In short, rather than buying Yahoo, if Microsoft were in better shape, the right choice would be to successfully sell Yahoo on Microsoft technology and then use the result to influence other emerging companies to do the same, thus assuring Microsoft’s model and the firm’s long-term success. But, by going down the acquisition path, it can only gain influence through force (hostile merger), which will lower the resources available to make better tools and platforms and turn natural partners into natural competitors over time as they move to resist that same force.
So: Again, Is Yahoo a Bad Idea?
If Microsoft believes it can’t correct the first two problems, the acquisition path is all that is really open to it. Realistically, it will probably have to eventually take a much less influential roll and possibly abandon its platform and tools business to better focus on increasing Web and media properties. A future administration will eventually have to pick one path or the other and focus, either spinning out acquisitions like Yahoo as counter-strategic, or spinning the core business for much the same reason, to gain that necessary focus. I’d place the time frame for such a decision around the time Steve Ballmer’s successor left or retired (typically, handpicked successors try to initially hold course, with Sun as a recent successful exception to that rule). It is at least a decade in Microsoft’s future.
In short, if Yahoo is taking the focus off of correcting higher priority problems in Microsoft and will result in a crippled company, it is a bad idea. If the acquisition forms the natural transition of the firm from a model that is showing signs of failure to one that is more successful, it is a good idea. Either path is viable but I wonder if the second outcome is one that is even being considered in Redmond.

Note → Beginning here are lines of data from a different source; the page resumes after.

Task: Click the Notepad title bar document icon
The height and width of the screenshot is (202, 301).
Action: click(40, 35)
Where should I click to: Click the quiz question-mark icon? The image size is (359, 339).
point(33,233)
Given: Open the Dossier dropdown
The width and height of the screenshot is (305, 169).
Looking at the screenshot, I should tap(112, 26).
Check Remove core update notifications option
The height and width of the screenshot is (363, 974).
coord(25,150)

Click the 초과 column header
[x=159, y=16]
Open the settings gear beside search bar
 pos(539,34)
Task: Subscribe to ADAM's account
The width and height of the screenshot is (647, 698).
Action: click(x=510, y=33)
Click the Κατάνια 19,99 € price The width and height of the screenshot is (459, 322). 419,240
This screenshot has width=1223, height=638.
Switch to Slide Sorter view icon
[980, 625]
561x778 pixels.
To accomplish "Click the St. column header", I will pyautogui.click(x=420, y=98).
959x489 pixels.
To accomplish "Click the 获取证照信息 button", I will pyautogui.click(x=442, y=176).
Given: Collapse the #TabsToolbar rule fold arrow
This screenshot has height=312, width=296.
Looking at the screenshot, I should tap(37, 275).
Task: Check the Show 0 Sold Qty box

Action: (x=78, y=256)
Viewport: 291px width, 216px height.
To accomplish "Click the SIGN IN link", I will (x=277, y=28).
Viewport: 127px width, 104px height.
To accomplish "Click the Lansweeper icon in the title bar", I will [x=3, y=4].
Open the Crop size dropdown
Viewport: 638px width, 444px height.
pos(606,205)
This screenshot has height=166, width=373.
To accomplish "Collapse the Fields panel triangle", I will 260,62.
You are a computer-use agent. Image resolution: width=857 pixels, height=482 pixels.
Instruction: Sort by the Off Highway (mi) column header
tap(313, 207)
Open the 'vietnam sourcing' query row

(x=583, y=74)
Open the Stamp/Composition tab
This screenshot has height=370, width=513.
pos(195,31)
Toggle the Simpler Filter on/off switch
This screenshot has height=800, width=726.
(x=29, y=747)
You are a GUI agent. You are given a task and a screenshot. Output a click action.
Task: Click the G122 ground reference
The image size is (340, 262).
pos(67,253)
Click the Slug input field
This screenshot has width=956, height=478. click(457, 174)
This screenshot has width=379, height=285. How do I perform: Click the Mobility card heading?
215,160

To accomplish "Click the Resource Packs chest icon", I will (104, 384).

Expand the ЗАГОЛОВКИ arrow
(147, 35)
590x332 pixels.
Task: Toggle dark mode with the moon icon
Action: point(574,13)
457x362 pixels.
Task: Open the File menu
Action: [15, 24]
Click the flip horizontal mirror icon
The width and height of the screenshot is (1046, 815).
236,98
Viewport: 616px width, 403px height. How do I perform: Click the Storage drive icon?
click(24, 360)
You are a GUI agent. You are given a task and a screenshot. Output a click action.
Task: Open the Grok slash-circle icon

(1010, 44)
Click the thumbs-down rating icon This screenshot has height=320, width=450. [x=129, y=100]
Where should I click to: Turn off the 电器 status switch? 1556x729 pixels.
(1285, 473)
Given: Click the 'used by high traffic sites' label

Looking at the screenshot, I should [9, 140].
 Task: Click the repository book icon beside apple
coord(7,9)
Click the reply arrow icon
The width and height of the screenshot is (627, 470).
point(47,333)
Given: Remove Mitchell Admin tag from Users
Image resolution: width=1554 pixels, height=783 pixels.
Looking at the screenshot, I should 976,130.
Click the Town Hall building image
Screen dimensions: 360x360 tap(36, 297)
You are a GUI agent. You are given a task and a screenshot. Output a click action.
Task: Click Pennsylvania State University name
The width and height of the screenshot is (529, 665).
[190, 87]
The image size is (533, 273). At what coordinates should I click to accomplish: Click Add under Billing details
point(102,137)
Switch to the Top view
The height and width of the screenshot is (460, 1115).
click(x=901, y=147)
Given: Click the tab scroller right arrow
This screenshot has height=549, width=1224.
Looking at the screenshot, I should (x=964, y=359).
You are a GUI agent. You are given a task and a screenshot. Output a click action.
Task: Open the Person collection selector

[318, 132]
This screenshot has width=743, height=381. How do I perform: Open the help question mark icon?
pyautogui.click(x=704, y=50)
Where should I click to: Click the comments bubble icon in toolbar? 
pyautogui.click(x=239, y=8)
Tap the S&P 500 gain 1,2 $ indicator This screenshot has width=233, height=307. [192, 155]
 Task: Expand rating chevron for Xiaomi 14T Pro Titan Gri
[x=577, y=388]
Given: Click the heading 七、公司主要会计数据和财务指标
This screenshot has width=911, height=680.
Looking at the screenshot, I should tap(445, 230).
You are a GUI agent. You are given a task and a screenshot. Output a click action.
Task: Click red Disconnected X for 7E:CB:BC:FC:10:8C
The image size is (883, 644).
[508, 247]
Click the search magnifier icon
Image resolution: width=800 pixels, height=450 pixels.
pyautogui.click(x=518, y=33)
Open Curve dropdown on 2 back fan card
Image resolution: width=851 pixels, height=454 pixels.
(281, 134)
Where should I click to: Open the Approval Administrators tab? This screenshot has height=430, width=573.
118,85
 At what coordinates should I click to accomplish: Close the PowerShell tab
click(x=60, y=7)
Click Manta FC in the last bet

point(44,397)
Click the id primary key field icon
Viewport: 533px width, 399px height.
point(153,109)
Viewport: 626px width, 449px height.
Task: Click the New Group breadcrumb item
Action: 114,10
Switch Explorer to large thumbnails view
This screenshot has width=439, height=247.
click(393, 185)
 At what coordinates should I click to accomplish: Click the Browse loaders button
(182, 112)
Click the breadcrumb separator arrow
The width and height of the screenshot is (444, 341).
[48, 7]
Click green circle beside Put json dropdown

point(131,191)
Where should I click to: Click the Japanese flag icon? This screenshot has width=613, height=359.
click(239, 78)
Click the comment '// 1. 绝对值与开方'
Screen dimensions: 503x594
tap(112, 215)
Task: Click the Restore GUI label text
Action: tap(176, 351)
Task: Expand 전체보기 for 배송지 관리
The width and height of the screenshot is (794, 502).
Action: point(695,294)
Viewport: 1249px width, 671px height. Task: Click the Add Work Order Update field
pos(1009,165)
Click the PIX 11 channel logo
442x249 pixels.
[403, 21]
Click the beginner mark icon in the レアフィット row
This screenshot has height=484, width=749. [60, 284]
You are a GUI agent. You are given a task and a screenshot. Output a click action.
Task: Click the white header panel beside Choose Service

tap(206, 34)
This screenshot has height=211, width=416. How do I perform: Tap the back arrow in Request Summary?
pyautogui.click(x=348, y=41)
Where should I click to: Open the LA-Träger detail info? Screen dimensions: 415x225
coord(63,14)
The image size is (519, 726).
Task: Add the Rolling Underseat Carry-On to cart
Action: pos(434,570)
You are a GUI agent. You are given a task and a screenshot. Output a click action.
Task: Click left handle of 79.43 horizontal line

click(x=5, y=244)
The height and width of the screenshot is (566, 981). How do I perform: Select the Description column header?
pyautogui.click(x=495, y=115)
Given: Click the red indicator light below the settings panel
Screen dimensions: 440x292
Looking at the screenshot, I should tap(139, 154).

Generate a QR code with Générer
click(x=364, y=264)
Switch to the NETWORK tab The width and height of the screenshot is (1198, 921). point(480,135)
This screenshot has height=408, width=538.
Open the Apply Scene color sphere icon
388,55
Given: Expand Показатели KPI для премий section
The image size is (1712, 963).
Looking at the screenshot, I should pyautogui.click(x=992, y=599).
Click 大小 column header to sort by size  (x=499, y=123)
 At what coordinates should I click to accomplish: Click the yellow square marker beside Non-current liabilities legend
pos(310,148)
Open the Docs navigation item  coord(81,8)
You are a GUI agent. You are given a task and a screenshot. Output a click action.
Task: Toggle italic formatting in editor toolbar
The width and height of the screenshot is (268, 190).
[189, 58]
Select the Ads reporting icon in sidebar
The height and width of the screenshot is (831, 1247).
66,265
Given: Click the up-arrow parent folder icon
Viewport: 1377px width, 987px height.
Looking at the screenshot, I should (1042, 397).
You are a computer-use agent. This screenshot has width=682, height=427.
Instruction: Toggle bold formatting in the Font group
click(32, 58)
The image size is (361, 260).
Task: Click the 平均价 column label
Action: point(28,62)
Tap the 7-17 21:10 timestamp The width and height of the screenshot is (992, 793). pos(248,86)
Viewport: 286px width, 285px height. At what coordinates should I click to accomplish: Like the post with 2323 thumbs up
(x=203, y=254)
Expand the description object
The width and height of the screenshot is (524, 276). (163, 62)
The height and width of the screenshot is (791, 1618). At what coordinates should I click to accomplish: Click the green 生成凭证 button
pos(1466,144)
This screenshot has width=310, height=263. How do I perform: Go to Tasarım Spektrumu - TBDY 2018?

Common advice before making a big purchase is to list your priorities and see if the purchase fits within them. Do you really need a new TV more than new tires or a better funded retirement plan? What if Microsoft, rather than buying Yahoo, focused on making the company a better place to work and future products more exciting and attractive? None of us can do everything and we could all make more measured choices, including Microsoft.